Lors d'un voyage d'affaires à Cincinnati où il doit intervenir dans un congrès de professionnels des services clients, il entrevoit la possibilité d'échapper à son désespoir quand il rencontre Lisa, représentante de pâtisseries, qui pourrait être ou pas l'amour de sa vie.
Dérangeant et fascinant tout en étant d'une nostalgie bouleversante, Kaufman pousse à la réflexion son spectateur avec une œuvre pertinente et douloureusement ironique sur la question du bonheur et de l'uniformité dans la société contemporaine, osant le parti-pris culotté mais follement malin de faire de ses protagonistes des marionnettes au réalisme troublant; de véritables objets humanisés pour mieux appuyer sa vision du monde actuelle ou l'homme est lui aussi rendu à l'état d'objet/esclave par un capitalisme ambiant qui le ronge de l'intérieur.
Une vie " sous contrôle " ou tout le monde est façonné à la même image (idée ici accentuée par le Syndrome de Fregoli), une existence robotique, gangrenée par la monotonie, abrutie par la technologie de plus en plus évolutive (mais surtout de plus en plus présente et étouffante) et ou la solitude et la tristesse règnent en maitre - le mal de notre époque.
Dans ce sens, difficile de ne pas voir Anomalisa comme un cousin pas si éloigné du merveilleux Her de Spike Jonze, qui lui aussi traitait avec mélancolie de la dépression (les regrets du passé, la routine ennuyeuse du quotidien), de la banalité de la vie d'un antihéros solitaire se lançant dans une quête pleine d'espoir (et également pleine de désillusion), du grand amour.

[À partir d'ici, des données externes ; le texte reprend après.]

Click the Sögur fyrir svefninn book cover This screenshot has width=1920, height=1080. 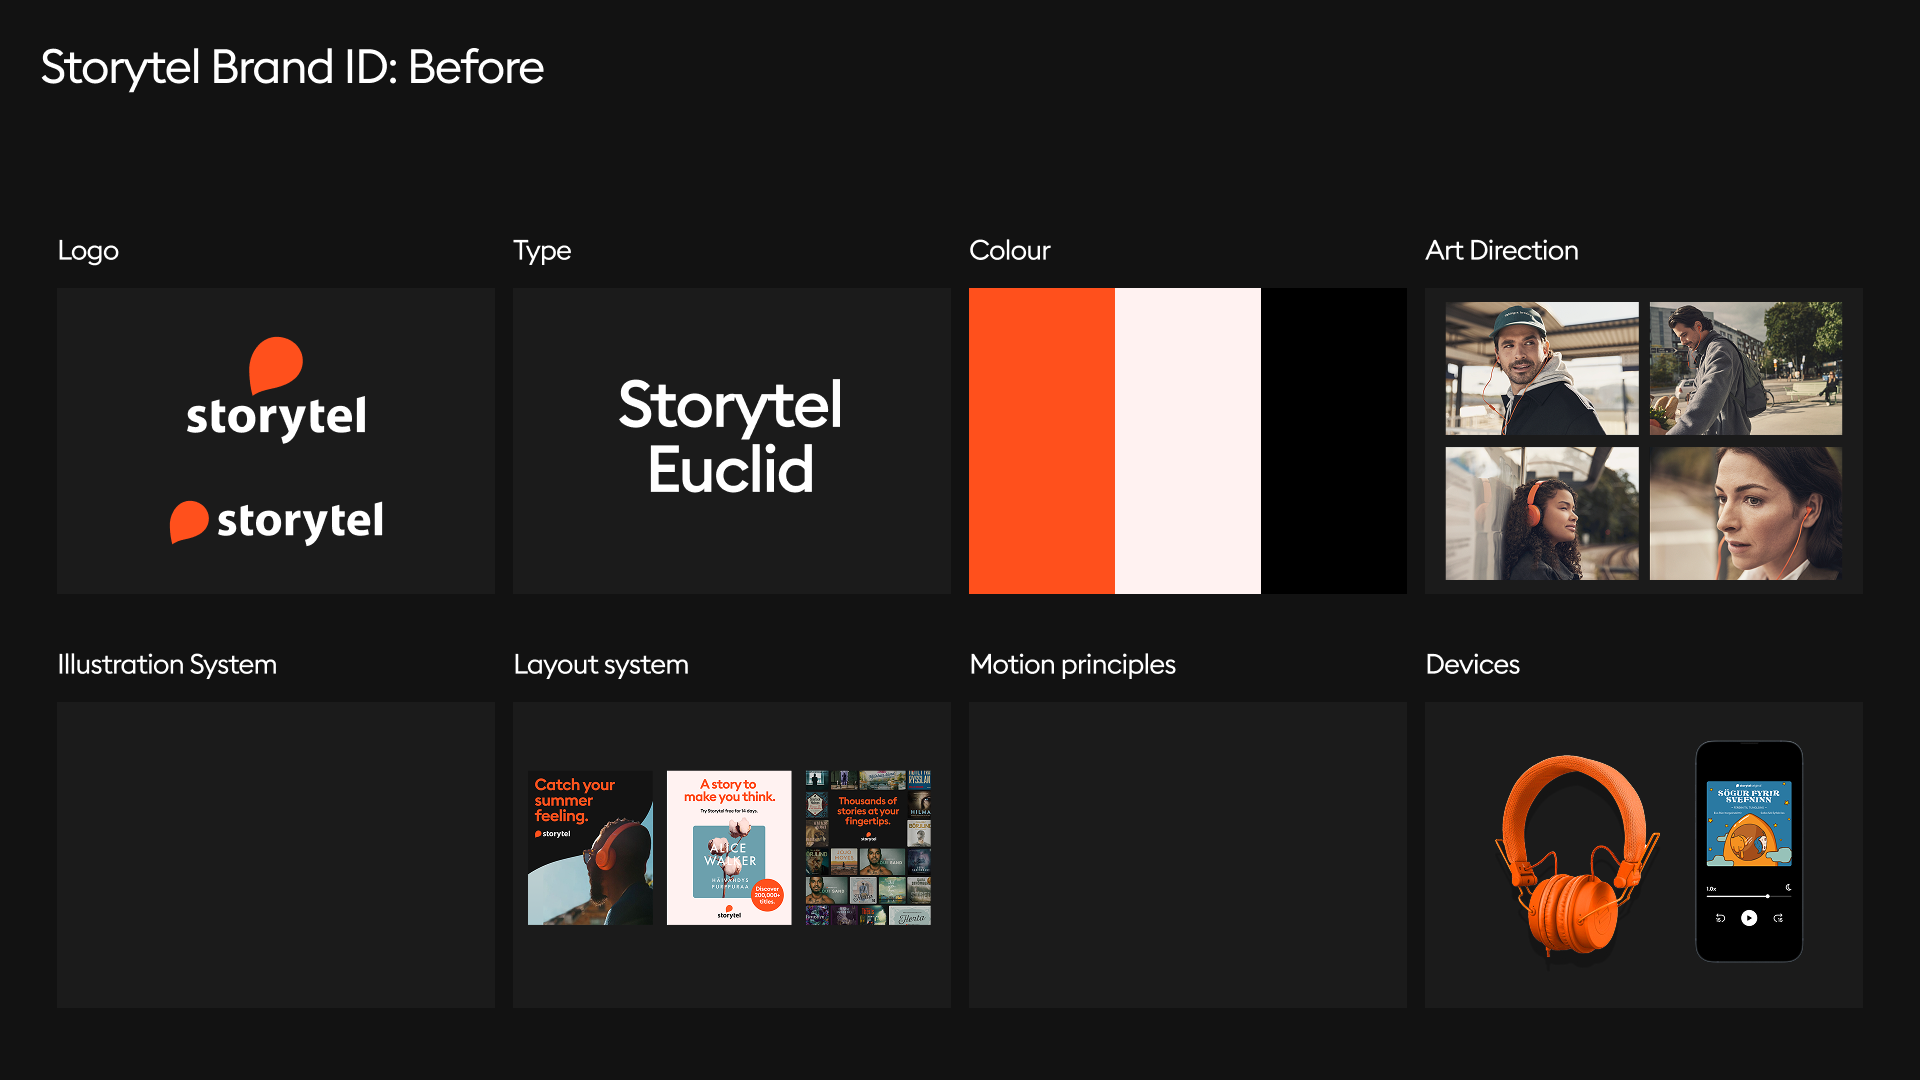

Là aussi, l'amour incarne une bouée de sauvetage existentielle/renaissance sous les traits d'un coup de foudre sonore via une voix féminine rompant l'aspect ordinaire du quotidien de Michael (le timbre particulier de la merveilleuse Jennifer Jason Leigh n'a rien a envié à la voix suave de ScarJo), avant que la péloche ne se démarque pleinement de son ainé dans sa mise en image d'une intimité réelle et à l'émotion/tendresse palpable, mais surtout dans son traitement pessimiste - et éphémère - du bonheur (avec ces questions phares : le coup de foudre existe t-il réellement ? Le grand amour également ?) au sein d'un cadre théâtrale mais limité - la chambre de Michael.
Troublant, singulier et infiniment tragique, Anomalisa est un objet filmique unique visuellement captivant, une vision réaliste et sans détour sur l'amour et la normalité de la vie aux émotions subtiles et à l'humanisme bouleversant.
Une œuvre surprenante et contrastée qui réunit de manière improbable l'univers poétique de la stop motion cher à Andrew Sellick et Tim Burton et celui des dramédies existentielles du circuit indépendant.
Un grand écart fou mais maitrisé de bout en bout dans ce qui est, sans aucun doute, l'un des films les plus riches et honnêtes de ce début d'année ciné 2016.